Chi e perché vuole brevettare il software in Europa e altrove
di Renzo Davoli* - 21.09.2003


Numeri sui quali riflettere:

-più di 250.000 persone hanno firmato una petizione contro questa direttiva

-una alleanza di più di due milioni di piccole e medie imprese si sono schierate contro questa direttiva

-sono già stati rilasciati dall'ufficio brevetti europeo (EPO) più di 30.000 brevetti sul software.
Questi brevetti ora non sono validi ma potranno essere immediatamente operativi se passa la direttiva.

La maggior parte sono brevetti di multinazionali statunitensi.

Chi vuole questa direttiva:
-le multinazionali dell'ICT: tramite accordi di cross-licensing non si fanno la guerra fra loro ma eliminano dal mercato le piccole e medie imprese

-gli uffici brevetti: assumono maggiore importanza

-associazioni di avvocati: ottengono maggiore business dalle diatribe sui brevetti software

Chi non vuole questa direttiva:

-le piccole e medie imprese: non possono difendersi contro gli uffici legali delle multinazionali

-chi fa ricerca in campo informatico: ogni programma pubblicato corre il rischio di incappare in azioni legali e il singolo studioso non ha ne' i soldi ne' il tempo di poter difendere la propria opera. Anche le grandi aziende dirottano capitali dal settore ricerca e sviluppo verso gli uffici legali.

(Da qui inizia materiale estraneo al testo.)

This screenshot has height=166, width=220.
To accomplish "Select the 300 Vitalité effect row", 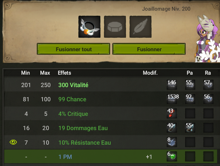I will click(111, 85).
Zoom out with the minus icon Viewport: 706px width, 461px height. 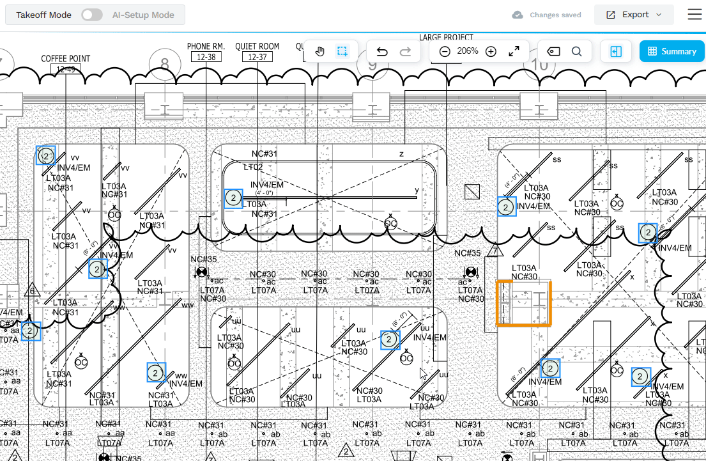point(445,52)
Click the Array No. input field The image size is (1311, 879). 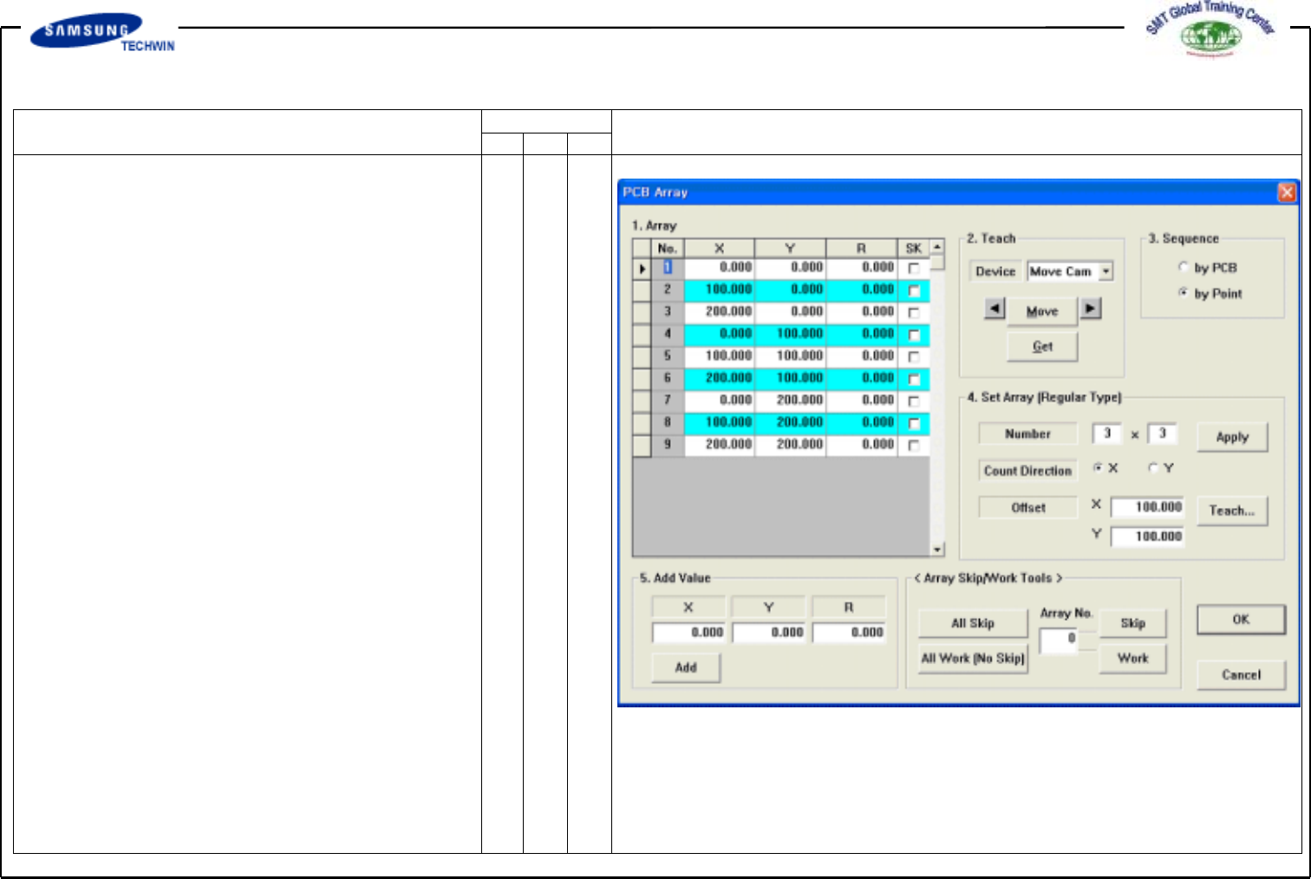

-chi produce software libero: questi non hanno ricavi dalle licenze dei loro programmi e quindi non possono ne' pagare royalty ne' uffici legali.

   

La gabbia dei brevetti arriva a Bruxelles: dal software a ogni forma di pensiero  di Renzo Davoli* - 21.09.2003

Mercoledi' prossimo al Parlamento europeo si voterà una direttiva sulla brevettabilità del software. È una norma pericolosa per la ricerca informatica, l'economia e per la libertà di pensiero e di parola. Che la direttiva McCarthy non sia universalmente condivisa lo si può notare dalle numerose azioni di protesta in corso. La petizione coordinata a livello europeo da swpat.ffii.org ha già raccolto più di 250.000 firme di singoli cittadini e l'adesione di associazioni di piccole e medie imprese che rappresentano più di due milioni di aziende.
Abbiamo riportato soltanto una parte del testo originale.